January – June 2019 | |||||
Total # of US government access requests (National Security & Criminal) | Number of access requests challenged/ negotiated | Percentage where all requested data disclosed | Percentage where # of records disclosed less than initially requested | Percentage where # of fields disclosed less than initially requested | Percentage where # of customers/ accounts disclosed less than initially requested |
253 | 225 | 50% | 22% | 18% | 10% |
In short, the use of transparency, coupled with a record of advocating for privacy, contesting legal process and holding U.S. authorities accountable — ensuring that only what is “strictly necessary” is disclosed — should assist a data exporter in concluding that SCCs provide “legally adequate protection” for personal data transferred from the EU to the U.S.

- _Records provided_:
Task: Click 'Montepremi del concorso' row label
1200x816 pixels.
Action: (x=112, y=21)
--
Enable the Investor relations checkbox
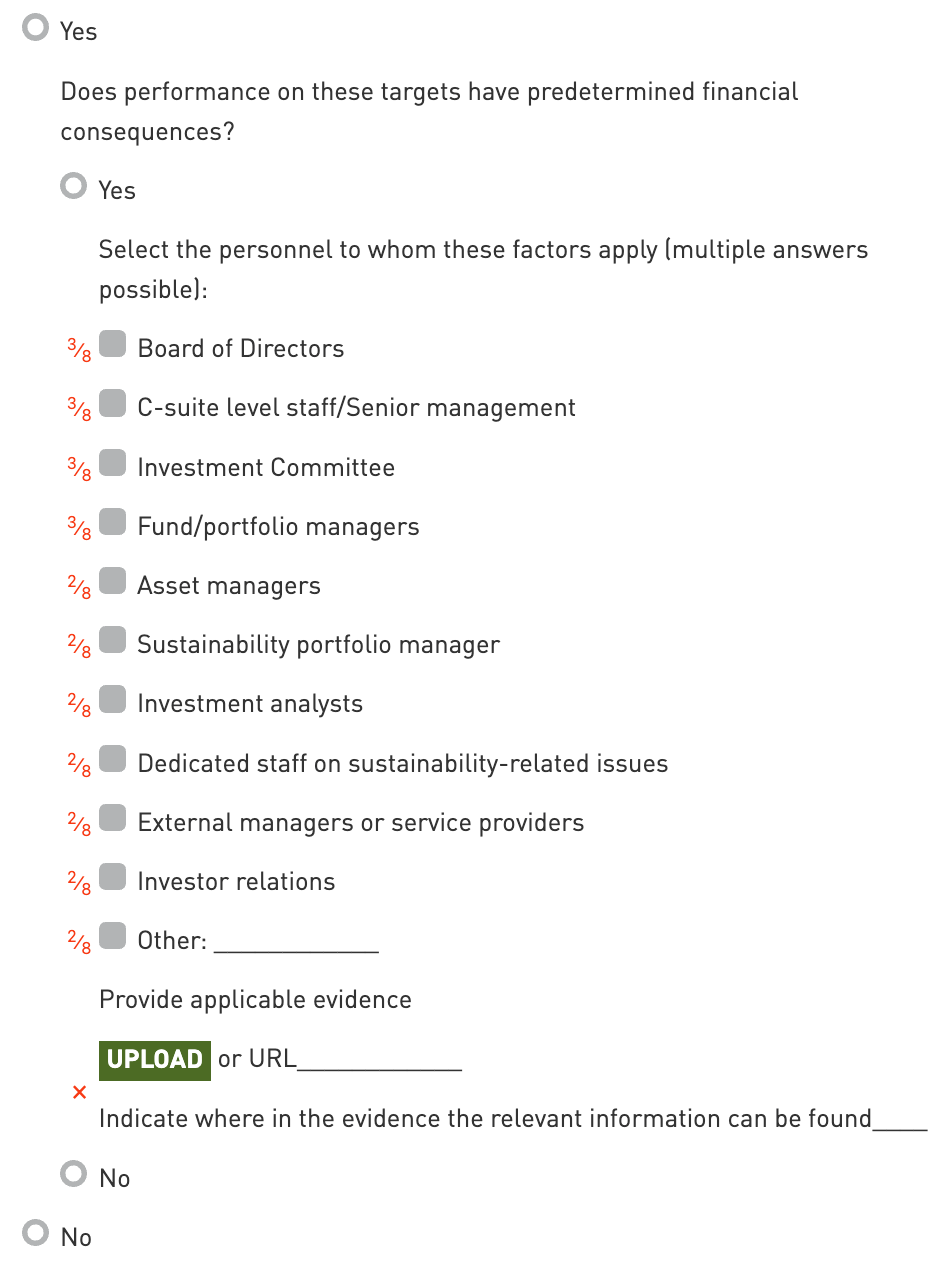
...
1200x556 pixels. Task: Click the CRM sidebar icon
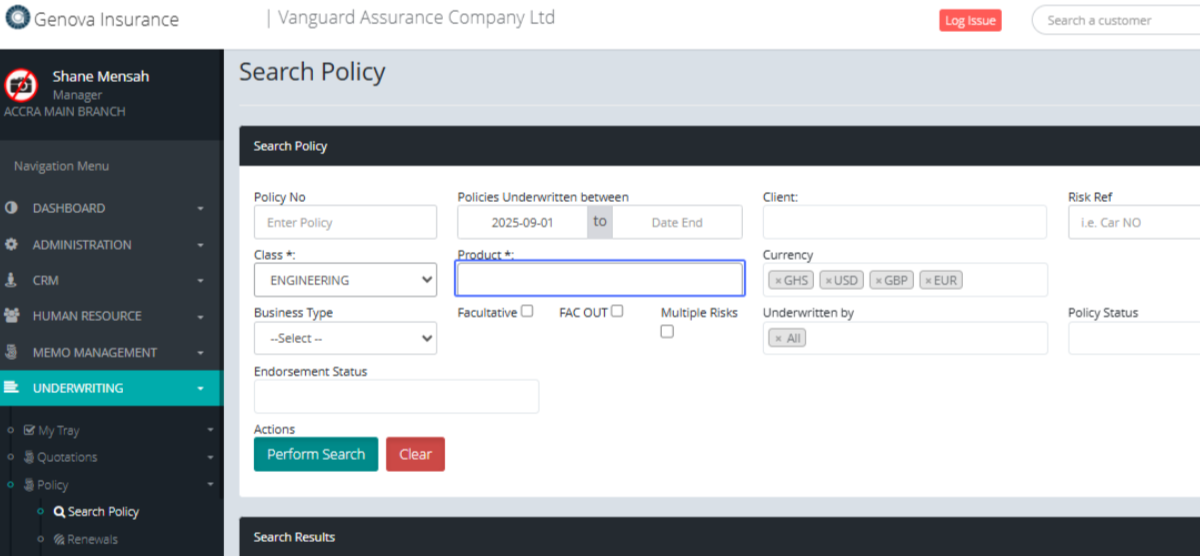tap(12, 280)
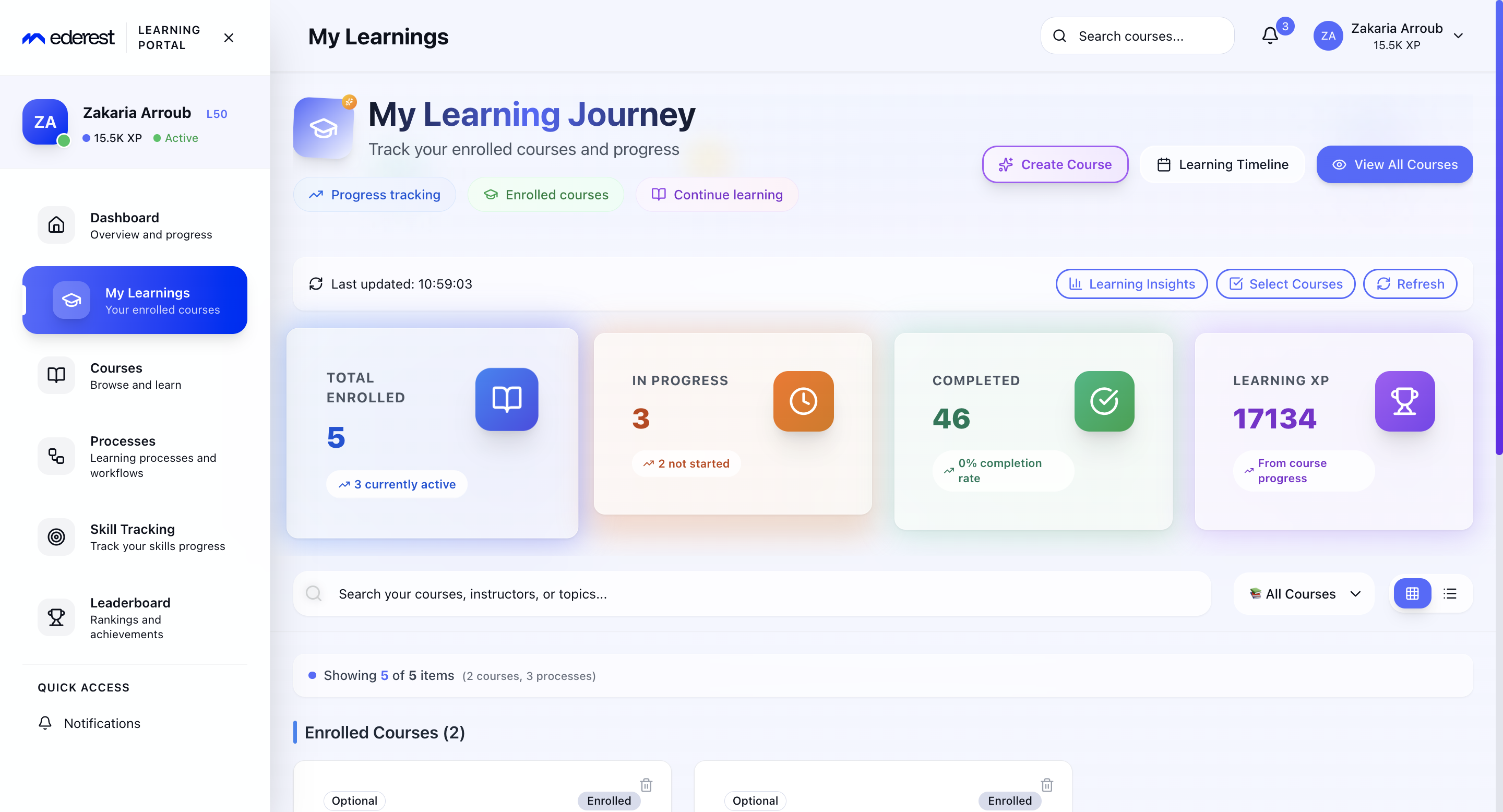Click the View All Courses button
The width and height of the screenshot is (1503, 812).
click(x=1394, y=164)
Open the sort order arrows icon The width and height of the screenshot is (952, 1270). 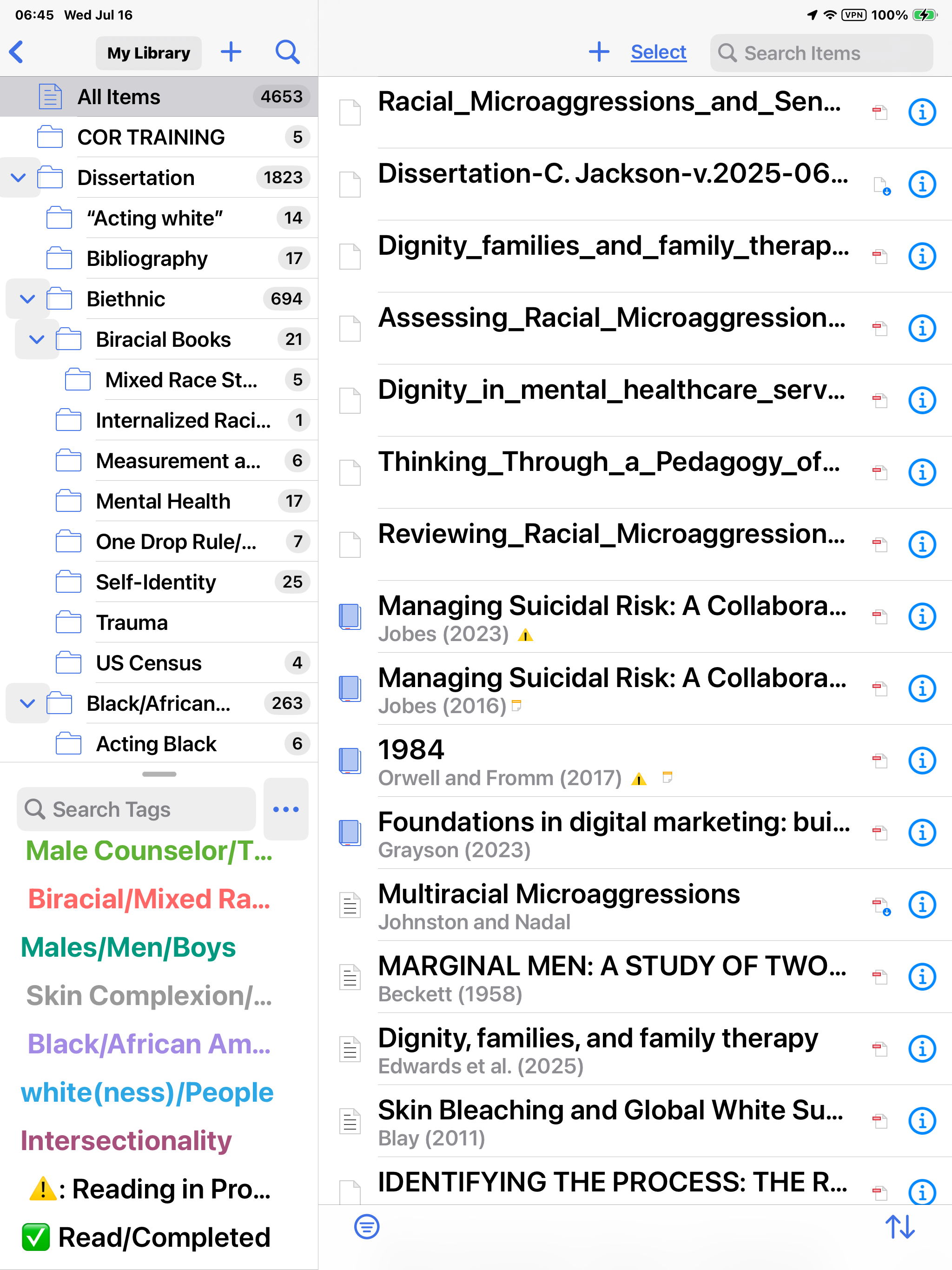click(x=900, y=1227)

- _Exercise objective_:
Continue the passage on U.S. government data access requests and EU-to-U.S. data transfers, starting after its final sentence.

- _Answer for this exercise_:
Of course, this conclusion is as of yet untested, and there is no guarantee that an EU regulatory authority will concur. On the other hand, if the EU invalidates all data sharing mechanisms with the U.S. and doesn’t work to find viable alternatives to redress, it will neuter a relationship estimated to be “the largest in the world, with goods and services trade of $1.3 trillion in 2019.” Likewise, the EU risks becoming a virtual data island onto itself, to the extent similar concerns about law enforcement and intelligence access, and/or redress, exist with other international partners.
Companies should also bear in mind the European Data Protection Board’s guidance about conducting “an assessment of the law of the third country, in order to check if it ensures an adequate level of protection.” Don’t underestimate the value of sector-specific and state privacy laws, given the absence of a federal privacy law.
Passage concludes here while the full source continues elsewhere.